#### Dane wejściowe
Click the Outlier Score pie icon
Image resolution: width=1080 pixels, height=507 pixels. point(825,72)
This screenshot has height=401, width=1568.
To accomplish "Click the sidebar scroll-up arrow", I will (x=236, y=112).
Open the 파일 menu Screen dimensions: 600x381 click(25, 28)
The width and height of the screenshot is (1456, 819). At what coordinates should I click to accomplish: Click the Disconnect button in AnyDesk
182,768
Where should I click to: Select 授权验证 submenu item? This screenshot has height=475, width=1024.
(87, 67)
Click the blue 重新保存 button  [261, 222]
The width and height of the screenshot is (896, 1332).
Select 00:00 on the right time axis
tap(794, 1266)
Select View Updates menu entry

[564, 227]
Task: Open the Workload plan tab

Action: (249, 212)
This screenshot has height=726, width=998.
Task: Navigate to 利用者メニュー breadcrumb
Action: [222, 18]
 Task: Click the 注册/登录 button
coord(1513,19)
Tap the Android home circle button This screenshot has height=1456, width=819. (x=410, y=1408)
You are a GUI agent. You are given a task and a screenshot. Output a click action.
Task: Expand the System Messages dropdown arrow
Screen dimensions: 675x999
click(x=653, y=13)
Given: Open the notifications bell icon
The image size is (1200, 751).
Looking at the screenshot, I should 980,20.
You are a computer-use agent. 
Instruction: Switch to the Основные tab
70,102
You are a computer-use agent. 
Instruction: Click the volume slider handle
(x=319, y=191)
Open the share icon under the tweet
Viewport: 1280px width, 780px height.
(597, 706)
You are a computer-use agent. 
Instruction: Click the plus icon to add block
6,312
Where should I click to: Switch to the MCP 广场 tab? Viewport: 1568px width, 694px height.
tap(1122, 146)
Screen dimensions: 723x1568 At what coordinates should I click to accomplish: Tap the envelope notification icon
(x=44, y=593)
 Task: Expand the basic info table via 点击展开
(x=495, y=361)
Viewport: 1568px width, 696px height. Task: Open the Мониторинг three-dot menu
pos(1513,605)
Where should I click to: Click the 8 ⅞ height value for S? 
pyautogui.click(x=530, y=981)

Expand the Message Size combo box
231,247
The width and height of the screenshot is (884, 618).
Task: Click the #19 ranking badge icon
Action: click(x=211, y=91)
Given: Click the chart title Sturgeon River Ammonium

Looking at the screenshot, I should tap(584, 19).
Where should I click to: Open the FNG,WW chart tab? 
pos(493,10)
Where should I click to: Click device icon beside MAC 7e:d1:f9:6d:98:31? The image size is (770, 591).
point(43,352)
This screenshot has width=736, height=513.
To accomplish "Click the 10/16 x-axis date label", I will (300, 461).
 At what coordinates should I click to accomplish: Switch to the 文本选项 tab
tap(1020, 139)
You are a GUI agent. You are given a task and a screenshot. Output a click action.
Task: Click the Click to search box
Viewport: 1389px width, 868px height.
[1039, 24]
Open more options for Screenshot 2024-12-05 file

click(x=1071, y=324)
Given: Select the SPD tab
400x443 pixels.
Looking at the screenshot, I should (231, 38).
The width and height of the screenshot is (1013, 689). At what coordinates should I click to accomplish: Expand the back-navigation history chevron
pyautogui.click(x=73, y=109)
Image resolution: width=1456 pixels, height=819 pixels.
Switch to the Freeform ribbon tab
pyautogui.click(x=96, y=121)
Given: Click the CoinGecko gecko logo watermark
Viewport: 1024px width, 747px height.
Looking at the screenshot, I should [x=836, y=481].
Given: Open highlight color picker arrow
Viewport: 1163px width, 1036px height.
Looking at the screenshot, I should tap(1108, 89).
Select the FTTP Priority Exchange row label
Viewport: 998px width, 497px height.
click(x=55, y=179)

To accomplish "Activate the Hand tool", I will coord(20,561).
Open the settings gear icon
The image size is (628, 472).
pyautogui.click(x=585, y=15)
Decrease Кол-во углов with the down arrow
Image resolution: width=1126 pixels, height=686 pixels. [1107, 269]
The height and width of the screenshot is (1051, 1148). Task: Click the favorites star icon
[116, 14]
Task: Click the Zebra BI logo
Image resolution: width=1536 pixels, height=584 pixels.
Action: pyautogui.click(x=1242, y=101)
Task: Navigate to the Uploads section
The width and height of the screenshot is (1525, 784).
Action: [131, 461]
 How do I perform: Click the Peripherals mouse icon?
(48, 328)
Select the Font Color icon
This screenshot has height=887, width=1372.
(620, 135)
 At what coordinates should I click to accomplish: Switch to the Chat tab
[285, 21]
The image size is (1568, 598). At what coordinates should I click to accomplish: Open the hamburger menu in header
########
#### Twoje zadanie:
Przepisz wiernie wszystkie pozycje zamieszczone powyżej, zachowując każdy wiersz bez zmian.

#### Rozwiązanie zadania:
Click the Outlier Score pie icon
Image resolution: width=1080 pixels, height=507 pixels. point(825,72)
This screenshot has height=401, width=1568.
To accomplish "Click the sidebar scroll-up arrow", I will (x=236, y=112).
Open the 파일 menu Screen dimensions: 600x381 click(25, 28)
The width and height of the screenshot is (1456, 819). At what coordinates should I click to accomplish: Click the Disconnect button in AnyDesk
182,768
Where should I click to: Select 授权验证 submenu item? This screenshot has height=475, width=1024.
(87, 67)
Click the blue 重新保存 button  [261, 222]
The width and height of the screenshot is (896, 1332).
Select 00:00 on the right time axis
tap(794, 1266)
Select View Updates menu entry

[564, 227]
Task: Open the Workload plan tab

Action: (249, 212)
This screenshot has height=726, width=998.
Task: Navigate to 利用者メニュー breadcrumb
Action: [222, 18]
 Task: Click the 注册/登录 button
coord(1513,19)
Tap the Android home circle button This screenshot has height=1456, width=819. (x=410, y=1408)
You are a GUI agent. You are given a task and a screenshot. Output a click action.
Task: Expand the System Messages dropdown arrow
Screen dimensions: 675x999
click(x=653, y=13)
Given: Open the notifications bell icon
The image size is (1200, 751).
Looking at the screenshot, I should 980,20.
You are a computer-use agent. 
Instruction: Switch to the Основные tab
70,102
You are a computer-use agent. 
Instruction: Click the volume slider handle
(x=319, y=191)
Open the share icon under the tweet
Viewport: 1280px width, 780px height.
(597, 706)
You are a computer-use agent. 
Instruction: Click the plus icon to add block
6,312
Where should I click to: Switch to the MCP 广场 tab? Viewport: 1568px width, 694px height.
tap(1122, 146)
Screen dimensions: 723x1568 At what coordinates should I click to accomplish: Tap the envelope notification icon
(x=44, y=593)
 Task: Expand the basic info table via 点击展开
(x=495, y=361)
Viewport: 1568px width, 696px height. Task: Open the Мониторинг three-dot menu
pos(1513,605)
Where should I click to: Click the 8 ⅞ height value for S? 
pyautogui.click(x=530, y=981)

Expand the Message Size combo box
231,247
The width and height of the screenshot is (884, 618).
Task: Click the #19 ranking badge icon
Action: click(x=211, y=91)
Given: Click the chart title Sturgeon River Ammonium

Looking at the screenshot, I should tap(584, 19).
Where should I click to: Open the FNG,WW chart tab? 
pos(493,10)
Where should I click to: Click device icon beside MAC 7e:d1:f9:6d:98:31? The image size is (770, 591).
point(43,352)
This screenshot has width=736, height=513.
To accomplish "Click the 10/16 x-axis date label", I will (300, 461).
 At what coordinates should I click to accomplish: Switch to the 文本选项 tab
tap(1020, 139)
You are a GUI agent. You are given a task and a screenshot. Output a click action.
Task: Click the Click to search box
Viewport: 1389px width, 868px height.
[1039, 24]
Open more options for Screenshot 2024-12-05 file

click(x=1071, y=324)
Given: Select the SPD tab
400x443 pixels.
Looking at the screenshot, I should (231, 38).
The width and height of the screenshot is (1013, 689). At what coordinates should I click to accomplish: Expand the back-navigation history chevron
pyautogui.click(x=73, y=109)
Image resolution: width=1456 pixels, height=819 pixels.
Switch to the Freeform ribbon tab
pyautogui.click(x=96, y=121)
Given: Click the CoinGecko gecko logo watermark
Viewport: 1024px width, 747px height.
Looking at the screenshot, I should [x=836, y=481].
Given: Open highlight color picker arrow
Viewport: 1163px width, 1036px height.
Looking at the screenshot, I should tap(1108, 89).
Select the FTTP Priority Exchange row label
Viewport: 998px width, 497px height.
click(x=55, y=179)

To accomplish "Activate the Hand tool", I will coord(20,561).
Open the settings gear icon
The image size is (628, 472).
pyautogui.click(x=585, y=15)
Decrease Кол-во углов with the down arrow
Image resolution: width=1126 pixels, height=686 pixels. [1107, 269]
The height and width of the screenshot is (1051, 1148). Task: Click the favorites star icon
[116, 14]
Task: Click the Zebra BI logo
Image resolution: width=1536 pixels, height=584 pixels.
Action: pyautogui.click(x=1242, y=101)
Task: Navigate to the Uploads section
The width and height of the screenshot is (1525, 784).
Action: [131, 461]
 How do I perform: Click the Peripherals mouse icon?
(48, 328)
Select the Font Color icon
This screenshot has height=887, width=1372.
(620, 135)
 At what coordinates should I click to accomplish: Switch to the Chat tab
[285, 21]
The image size is (1568, 598). At what coordinates should I click to accomplish: Open the hamburger menu in header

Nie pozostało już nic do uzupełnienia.